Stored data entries
################

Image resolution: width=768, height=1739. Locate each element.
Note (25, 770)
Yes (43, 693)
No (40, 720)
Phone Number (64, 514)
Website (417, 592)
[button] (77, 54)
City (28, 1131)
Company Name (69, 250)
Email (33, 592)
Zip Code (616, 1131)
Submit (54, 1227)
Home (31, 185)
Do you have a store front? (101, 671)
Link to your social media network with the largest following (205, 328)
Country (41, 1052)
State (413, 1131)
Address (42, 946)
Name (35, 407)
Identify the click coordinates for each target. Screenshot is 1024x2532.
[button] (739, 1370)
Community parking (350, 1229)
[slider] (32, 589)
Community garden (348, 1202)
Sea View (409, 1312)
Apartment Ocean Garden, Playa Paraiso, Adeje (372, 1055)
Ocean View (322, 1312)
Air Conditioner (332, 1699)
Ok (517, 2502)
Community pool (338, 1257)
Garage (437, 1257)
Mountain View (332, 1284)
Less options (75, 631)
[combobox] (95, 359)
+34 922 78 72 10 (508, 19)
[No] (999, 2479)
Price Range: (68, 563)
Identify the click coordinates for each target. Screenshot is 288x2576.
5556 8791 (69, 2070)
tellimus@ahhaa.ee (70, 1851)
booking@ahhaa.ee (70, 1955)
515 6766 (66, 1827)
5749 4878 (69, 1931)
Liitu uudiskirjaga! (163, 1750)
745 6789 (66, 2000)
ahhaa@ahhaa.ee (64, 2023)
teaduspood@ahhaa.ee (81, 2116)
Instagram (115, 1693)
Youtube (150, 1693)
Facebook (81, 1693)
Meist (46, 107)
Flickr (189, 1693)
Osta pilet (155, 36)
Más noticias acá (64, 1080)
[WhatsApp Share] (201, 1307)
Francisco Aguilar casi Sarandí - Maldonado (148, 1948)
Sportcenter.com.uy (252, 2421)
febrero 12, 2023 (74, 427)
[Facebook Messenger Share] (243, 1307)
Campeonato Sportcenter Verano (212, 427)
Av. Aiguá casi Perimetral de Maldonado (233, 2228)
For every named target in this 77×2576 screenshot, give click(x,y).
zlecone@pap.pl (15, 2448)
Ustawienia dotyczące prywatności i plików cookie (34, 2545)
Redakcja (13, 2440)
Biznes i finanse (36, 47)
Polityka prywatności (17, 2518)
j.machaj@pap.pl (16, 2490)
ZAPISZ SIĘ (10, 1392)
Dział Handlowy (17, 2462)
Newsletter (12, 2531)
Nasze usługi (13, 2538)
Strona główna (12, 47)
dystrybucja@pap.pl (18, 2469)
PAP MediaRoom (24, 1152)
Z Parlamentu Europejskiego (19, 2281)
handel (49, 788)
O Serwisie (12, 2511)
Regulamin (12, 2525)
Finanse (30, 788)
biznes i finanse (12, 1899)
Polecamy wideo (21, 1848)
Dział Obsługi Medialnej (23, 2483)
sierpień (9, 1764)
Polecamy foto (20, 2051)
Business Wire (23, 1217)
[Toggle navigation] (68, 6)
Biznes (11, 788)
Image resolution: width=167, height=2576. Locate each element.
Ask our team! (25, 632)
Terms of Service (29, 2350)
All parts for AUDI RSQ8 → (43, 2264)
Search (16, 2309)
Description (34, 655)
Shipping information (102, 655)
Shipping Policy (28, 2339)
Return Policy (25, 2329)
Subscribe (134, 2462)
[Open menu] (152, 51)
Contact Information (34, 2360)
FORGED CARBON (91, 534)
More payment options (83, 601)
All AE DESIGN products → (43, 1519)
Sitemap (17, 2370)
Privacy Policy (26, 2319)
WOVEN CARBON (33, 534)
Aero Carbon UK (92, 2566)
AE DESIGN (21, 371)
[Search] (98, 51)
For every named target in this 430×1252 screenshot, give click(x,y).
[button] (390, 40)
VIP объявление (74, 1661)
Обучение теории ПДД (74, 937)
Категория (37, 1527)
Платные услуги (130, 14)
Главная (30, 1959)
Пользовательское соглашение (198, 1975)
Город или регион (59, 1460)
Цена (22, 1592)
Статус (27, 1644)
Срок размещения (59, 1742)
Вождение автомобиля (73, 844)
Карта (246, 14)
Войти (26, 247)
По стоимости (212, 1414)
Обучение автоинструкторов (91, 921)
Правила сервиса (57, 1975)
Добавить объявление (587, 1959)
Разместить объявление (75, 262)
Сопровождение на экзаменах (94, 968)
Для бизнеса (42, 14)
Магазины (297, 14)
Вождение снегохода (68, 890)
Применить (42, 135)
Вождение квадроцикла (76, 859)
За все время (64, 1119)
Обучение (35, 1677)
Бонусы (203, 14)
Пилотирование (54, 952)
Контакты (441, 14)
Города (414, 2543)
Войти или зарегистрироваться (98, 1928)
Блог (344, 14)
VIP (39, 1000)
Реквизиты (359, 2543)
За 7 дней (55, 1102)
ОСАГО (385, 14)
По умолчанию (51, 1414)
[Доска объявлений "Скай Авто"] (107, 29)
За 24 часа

################

WHAT YOU SHOULD DO -
From the records above, pull every line that carries the word "Policy".

EXERCISE SOLUTION -
Shipping Policy (28, 2339)
Return Policy (25, 2329)
Privacy Policy (26, 2319)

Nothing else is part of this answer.